男性従業員Bが、女性上司Aからセクハラを受けたと申告がありました。Aに対して懲戒処分をしても良いものなのでしょうか。女性から男性へのセクハラは成立しますか?

 

 
女性から男性へのセクハラも成立します。
したがって、もしセクハラの事実が本当ならAに対して懲戒処分をしても良いです。

セクハラが問題になったころは「男性から女性へのセクハラ」という構図で捉えられていました。今でもそのような構図が頭にあるからこそのご質問だと思います。
しかし、割合で言うと「男性から女性へのセクハラ」が大半を占めてはいますが、「女性から男性へのセクハラ」も間違いなく存在します。
女性の社会進出と女性が上司になることが珍しくなくなってきましたのでそういう流れになっています。男性も女性も地位を得るとやりたいことは同じということです。

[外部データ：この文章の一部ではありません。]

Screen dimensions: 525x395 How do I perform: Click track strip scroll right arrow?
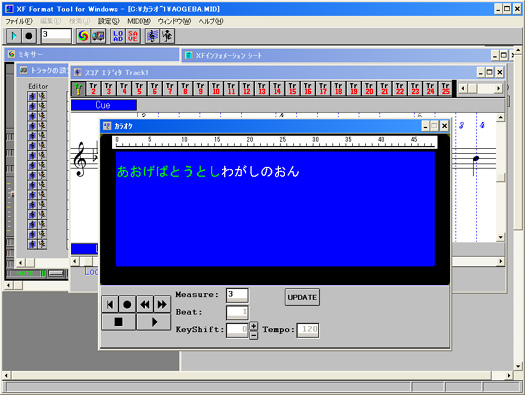(x=499, y=88)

今はセクハラという概念が浸透しており女性が声を上げやすくなってはいますが、男性が声を上げることは難しいです。「男がセクハラを受けるわけがないだろう」という周囲の声を恐れてのことです。
それだけに男性従業員からセクハラの申告があれば軽くあしらわず慎重に取り扱いましょう。調査の結果、何もなかったということもあり得ますが、本人にとっては深刻な状態であると思います。

会社には安全配慮義務があり、従業員の職場環境を適正なものに保つ義務があります。
セクハラのない職場も適正な職場環境ですので、セクハラの発生防止義務があるというわけです。

セクハラで重視される要素は2つあり、1つは強制わいせつに至る行為があったか、もう1つは1対1の秘密裏になされたかです。これらの有無で懲戒解雇の有効性がある程度決まります。
女性から男性へのセクハラの場合、強制わいせつに至る可能性は低くその点で懲戒解雇にすることが難しいと思われます。
しかし、1対1の状況を作り出して恒常的にセクハラをすることは十分にあり得ますので必ずしも懲戒解雇にすることができないわけではありません。

なお、女性から女性、男性から男性へのセクハラもありますので、セクハラ問題に関しては先入観を持たないようにしておきましょう。